HealthDay News — The U.S. Preventive Services Task Force (USPSTF) is recommending women at increased risk of breast cancer and low risk for side effects be prescribed primary prevention drugs.
The Task Force gave risk-reducing drugs such as tamoxifen and raloxifen a grade B endorsement for women aged 35 and older with no prior breast cancer, ductal carcinoma in situ or lobular carcinoma in situ, according to a Recommendation Statement published online in Annals of Internal Medicine.
In contrast, chemoprophylaxis got a grade D recommendation against use for asymptomatic women with low or average breast cancer risk — a recommendation that remains unchanged from the last USPSTF recommendations issued in 2002.
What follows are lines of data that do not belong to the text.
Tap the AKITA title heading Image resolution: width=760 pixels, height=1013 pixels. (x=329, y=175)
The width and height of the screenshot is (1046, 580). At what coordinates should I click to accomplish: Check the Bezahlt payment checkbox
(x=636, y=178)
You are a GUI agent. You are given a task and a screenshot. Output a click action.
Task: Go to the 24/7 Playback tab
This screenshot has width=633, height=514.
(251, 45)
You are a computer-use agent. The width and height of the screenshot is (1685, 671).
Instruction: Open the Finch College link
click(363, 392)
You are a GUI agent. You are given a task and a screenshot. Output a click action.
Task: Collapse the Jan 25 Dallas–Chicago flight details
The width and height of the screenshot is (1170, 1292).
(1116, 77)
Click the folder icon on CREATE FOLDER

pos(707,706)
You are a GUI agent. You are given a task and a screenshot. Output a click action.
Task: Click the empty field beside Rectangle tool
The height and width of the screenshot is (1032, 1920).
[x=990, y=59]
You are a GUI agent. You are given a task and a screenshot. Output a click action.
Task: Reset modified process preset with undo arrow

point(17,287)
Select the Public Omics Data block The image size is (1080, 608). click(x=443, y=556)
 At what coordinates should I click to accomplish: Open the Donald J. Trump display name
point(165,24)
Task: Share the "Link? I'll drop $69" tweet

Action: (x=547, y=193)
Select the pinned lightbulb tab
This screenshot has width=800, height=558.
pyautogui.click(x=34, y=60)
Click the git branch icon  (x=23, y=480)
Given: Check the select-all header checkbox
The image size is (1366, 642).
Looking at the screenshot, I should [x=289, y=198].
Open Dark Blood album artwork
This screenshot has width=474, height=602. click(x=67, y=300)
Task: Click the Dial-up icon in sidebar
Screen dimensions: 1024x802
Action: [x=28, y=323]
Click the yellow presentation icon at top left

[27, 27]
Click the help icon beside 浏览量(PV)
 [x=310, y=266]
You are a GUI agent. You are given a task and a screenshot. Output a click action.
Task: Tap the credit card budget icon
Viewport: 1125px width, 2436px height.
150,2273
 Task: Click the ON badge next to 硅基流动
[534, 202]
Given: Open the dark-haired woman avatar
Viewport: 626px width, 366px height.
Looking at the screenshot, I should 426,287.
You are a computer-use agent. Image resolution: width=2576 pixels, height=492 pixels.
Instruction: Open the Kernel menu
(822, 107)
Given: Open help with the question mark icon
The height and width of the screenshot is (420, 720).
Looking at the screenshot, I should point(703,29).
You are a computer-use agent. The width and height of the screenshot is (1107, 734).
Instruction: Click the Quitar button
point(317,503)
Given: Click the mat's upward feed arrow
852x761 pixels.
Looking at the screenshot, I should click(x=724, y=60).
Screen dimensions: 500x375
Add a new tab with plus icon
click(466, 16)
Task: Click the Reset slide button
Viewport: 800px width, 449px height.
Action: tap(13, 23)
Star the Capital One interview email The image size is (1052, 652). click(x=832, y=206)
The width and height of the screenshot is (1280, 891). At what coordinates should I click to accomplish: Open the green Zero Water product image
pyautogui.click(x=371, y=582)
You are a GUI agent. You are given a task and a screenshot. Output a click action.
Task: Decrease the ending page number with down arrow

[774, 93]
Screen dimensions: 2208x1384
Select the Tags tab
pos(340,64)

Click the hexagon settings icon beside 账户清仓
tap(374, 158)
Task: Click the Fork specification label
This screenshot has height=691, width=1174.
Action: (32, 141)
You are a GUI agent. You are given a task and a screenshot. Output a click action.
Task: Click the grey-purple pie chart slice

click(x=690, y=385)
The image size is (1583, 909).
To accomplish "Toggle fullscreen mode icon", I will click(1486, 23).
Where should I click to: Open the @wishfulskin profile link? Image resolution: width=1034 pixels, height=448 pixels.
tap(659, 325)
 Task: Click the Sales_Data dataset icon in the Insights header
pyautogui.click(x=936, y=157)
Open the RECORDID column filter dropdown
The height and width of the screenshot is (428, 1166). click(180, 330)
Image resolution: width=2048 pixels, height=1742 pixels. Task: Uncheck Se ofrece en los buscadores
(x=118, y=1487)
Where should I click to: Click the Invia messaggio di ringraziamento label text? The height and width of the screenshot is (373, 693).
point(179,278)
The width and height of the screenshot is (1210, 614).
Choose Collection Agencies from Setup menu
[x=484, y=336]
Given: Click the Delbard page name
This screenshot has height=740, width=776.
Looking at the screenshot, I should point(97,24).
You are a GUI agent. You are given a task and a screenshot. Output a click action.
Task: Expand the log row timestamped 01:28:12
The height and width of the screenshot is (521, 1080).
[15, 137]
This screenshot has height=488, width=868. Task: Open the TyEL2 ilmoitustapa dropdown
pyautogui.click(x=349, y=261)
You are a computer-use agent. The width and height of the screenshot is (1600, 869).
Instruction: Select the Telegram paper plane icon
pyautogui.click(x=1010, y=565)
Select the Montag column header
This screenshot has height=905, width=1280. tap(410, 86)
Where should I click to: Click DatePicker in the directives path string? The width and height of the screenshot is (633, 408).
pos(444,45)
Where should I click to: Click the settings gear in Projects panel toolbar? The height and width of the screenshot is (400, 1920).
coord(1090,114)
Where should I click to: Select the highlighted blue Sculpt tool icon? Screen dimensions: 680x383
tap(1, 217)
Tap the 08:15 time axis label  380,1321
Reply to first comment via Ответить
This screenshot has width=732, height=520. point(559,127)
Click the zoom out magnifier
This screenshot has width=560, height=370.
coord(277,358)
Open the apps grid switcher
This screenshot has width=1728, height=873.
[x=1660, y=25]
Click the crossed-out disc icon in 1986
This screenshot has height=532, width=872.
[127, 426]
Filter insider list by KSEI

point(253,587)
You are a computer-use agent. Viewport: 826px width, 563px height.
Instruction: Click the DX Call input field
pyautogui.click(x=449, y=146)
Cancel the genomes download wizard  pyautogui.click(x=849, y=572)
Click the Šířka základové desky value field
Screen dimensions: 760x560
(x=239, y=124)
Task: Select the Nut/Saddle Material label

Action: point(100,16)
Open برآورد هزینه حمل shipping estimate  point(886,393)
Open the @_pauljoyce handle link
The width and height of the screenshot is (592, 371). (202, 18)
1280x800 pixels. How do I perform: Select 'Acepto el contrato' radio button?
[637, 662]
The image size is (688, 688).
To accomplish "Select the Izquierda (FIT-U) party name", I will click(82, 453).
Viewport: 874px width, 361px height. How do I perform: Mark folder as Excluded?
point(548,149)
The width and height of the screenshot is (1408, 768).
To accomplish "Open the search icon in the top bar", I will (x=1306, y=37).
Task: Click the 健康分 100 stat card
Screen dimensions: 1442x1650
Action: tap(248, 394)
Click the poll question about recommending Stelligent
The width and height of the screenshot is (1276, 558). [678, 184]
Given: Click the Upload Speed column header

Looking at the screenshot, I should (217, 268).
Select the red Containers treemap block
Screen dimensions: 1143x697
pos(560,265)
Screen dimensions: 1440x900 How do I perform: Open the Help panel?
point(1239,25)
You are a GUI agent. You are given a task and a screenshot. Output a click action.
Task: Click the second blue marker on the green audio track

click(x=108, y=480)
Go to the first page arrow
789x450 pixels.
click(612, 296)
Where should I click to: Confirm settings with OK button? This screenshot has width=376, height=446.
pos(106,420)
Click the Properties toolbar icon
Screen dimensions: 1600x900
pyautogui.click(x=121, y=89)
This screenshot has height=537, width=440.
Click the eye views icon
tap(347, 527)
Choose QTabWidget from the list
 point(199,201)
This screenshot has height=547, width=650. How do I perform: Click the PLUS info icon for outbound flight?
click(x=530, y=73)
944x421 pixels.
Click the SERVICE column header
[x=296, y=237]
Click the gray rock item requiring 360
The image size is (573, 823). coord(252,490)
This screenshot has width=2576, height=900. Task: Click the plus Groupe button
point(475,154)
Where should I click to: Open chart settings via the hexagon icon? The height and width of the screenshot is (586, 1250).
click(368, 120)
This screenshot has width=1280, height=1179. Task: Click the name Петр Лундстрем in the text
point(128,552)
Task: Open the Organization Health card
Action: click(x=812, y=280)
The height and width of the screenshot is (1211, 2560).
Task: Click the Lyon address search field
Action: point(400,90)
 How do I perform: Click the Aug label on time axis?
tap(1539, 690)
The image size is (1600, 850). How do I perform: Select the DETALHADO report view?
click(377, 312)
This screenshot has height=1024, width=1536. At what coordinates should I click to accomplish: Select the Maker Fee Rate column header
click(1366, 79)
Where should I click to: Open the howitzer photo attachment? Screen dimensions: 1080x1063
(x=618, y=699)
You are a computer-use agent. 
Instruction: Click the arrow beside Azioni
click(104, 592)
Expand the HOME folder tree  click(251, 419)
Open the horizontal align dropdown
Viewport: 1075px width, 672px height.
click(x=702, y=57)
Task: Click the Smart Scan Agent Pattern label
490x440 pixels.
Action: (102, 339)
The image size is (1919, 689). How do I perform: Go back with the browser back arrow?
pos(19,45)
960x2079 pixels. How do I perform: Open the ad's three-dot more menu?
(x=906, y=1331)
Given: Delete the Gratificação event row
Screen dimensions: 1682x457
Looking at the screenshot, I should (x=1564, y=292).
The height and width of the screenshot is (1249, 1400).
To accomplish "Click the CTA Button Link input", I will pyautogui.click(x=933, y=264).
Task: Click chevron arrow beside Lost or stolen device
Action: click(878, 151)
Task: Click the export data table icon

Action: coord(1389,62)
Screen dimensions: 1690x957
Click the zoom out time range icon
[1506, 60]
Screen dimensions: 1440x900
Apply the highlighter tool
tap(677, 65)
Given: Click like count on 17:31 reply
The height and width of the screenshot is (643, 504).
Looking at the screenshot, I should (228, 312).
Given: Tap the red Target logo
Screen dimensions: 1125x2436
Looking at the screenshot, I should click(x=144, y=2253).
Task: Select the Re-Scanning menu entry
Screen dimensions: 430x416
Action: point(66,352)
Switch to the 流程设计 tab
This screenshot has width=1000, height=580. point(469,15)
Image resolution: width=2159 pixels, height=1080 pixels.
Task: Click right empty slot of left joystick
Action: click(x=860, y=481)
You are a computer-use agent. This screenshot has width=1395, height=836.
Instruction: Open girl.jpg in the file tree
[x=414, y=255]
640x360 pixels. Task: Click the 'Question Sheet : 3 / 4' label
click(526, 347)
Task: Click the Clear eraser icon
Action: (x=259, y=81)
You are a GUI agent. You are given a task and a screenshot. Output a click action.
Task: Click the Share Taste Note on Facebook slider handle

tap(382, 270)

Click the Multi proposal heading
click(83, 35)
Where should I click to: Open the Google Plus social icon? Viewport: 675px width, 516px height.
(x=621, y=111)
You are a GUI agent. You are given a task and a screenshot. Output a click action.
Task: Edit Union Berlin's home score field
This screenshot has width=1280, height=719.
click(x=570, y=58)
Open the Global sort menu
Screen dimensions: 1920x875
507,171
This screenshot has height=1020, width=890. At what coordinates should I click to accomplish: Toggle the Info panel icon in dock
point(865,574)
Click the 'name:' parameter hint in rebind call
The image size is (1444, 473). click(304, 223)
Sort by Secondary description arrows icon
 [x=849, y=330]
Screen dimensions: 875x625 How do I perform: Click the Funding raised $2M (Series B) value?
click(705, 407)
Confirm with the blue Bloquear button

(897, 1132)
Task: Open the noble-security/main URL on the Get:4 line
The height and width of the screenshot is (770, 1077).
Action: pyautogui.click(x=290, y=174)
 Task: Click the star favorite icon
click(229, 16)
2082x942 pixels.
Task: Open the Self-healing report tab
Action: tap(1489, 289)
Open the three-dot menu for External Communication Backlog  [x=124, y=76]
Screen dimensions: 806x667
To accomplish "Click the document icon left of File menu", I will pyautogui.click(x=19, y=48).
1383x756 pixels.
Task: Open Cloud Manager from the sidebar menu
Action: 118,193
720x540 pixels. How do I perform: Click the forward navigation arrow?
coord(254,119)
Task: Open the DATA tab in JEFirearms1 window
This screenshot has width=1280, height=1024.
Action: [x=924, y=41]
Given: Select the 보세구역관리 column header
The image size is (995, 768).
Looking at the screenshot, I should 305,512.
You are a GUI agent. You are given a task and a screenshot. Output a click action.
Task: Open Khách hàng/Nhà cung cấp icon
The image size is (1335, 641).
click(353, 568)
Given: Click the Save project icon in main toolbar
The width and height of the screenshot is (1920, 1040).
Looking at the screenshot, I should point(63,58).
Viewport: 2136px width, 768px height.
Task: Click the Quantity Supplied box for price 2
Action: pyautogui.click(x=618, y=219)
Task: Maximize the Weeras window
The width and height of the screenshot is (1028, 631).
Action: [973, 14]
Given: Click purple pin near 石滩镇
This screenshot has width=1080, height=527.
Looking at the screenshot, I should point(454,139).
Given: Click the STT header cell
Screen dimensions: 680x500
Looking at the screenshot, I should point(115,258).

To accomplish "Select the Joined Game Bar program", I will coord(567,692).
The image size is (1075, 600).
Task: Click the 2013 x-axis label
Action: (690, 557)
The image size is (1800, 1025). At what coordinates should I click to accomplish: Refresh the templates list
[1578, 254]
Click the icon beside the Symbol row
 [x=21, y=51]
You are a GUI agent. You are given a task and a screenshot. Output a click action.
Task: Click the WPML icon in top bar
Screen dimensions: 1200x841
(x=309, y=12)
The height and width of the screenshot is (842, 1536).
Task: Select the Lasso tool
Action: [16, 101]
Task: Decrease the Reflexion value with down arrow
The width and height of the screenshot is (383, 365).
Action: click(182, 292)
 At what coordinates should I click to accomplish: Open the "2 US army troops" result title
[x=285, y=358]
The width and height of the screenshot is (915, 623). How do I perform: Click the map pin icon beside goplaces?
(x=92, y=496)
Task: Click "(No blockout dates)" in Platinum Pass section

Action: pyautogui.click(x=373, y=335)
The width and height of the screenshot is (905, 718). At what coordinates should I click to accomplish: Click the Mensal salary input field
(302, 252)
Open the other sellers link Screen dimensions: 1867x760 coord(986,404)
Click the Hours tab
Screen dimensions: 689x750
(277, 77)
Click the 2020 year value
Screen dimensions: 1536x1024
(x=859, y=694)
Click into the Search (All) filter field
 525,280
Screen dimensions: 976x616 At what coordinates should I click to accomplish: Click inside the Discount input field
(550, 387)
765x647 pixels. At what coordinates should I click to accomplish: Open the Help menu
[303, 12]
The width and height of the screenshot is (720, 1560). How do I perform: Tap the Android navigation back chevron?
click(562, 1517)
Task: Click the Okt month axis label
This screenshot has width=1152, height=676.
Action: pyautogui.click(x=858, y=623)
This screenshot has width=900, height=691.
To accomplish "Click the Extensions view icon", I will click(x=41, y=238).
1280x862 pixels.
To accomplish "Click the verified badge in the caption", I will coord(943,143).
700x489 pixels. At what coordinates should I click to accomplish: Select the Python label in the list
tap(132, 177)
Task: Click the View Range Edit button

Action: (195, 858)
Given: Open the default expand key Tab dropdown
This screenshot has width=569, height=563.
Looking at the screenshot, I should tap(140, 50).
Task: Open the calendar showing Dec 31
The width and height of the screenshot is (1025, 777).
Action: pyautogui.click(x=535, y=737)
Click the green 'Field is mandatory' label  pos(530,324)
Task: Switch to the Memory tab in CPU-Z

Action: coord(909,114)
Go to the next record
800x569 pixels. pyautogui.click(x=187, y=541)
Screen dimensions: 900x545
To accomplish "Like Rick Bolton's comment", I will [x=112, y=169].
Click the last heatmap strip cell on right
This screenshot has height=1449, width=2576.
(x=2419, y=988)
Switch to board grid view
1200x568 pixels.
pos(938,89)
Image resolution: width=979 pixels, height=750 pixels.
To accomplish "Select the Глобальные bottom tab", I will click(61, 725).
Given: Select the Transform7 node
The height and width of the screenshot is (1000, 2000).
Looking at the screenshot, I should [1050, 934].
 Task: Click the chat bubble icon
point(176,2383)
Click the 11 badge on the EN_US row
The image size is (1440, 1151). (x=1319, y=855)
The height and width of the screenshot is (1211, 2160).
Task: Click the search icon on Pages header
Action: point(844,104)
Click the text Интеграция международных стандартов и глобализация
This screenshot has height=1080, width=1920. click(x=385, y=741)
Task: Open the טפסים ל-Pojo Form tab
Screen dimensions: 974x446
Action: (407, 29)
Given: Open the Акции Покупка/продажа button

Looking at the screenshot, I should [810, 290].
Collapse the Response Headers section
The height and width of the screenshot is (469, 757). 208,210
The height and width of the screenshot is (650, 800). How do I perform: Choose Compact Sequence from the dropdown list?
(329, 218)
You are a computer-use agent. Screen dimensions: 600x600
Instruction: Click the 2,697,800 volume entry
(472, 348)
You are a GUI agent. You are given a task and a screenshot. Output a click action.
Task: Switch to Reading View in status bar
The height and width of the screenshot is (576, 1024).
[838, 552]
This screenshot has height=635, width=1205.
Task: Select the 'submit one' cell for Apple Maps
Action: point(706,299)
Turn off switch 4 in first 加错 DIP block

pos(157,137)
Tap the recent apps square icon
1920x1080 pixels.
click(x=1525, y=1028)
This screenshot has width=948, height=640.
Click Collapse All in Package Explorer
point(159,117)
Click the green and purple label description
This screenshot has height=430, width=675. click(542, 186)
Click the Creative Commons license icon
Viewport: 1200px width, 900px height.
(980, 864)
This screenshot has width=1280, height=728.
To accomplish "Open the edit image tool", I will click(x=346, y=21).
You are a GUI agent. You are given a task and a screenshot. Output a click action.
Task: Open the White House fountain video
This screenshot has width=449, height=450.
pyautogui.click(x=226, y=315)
Since then the USPSTF has conducted a systematic review to assess the effectiveness, adverse effects and subgroup variations of medication to reduce breast cancer risk. They specifically focused on the selective estrogen receptor modulators tamoxifen and raloxifene, and reviewed a meta-analysis of placebo-controlled trials to assess the benefits and harms of these medications.
Tamoxifen and raloxifene cut incidence of invasive breast cancer by seven to nine events per 1,000 women over five years, with tamoxifen being more effective in that regard than raloxifene, the researchers found.
Both medications had “adequate” evidence to support risk reduction for nonvertebral or vertebral fractures in postmenopausal women. However, only raloxifene is approved for breast cancer prevention in postmenopausal women. Tamoxifen is indicated for women aged 35 years and older regardless of menopausal status.
These medications are not without adverse events, USPSTF cautioned. Both drugs had “adequate” evidence that they increased the risk for venous thromboembolic events by four to seven events per 1,000 women over five years, with tamoxifen raising the risk more than raloxifene.
Tamixfen also raises endometrial cancer risk by four cases per 1,000 women and may contribute to the development of cataracts, according to the Task Force.
Based on the findings, the researchers recommend that clinicians engage in shared, informed, decision making for women aged 35 years or older, at risk of breast cancer.
Other adverse events associated with these medications include hot flushes that may impact quality of life and willingness to adhere to the medications, they added.
“While these medications have some significant side effects, it is important that clinicians and women at high risk for breast cancer be aware of the options these drugs offer,” USPSTF member Wanda Nicholson, MD, MPH, MBA, said in a statement.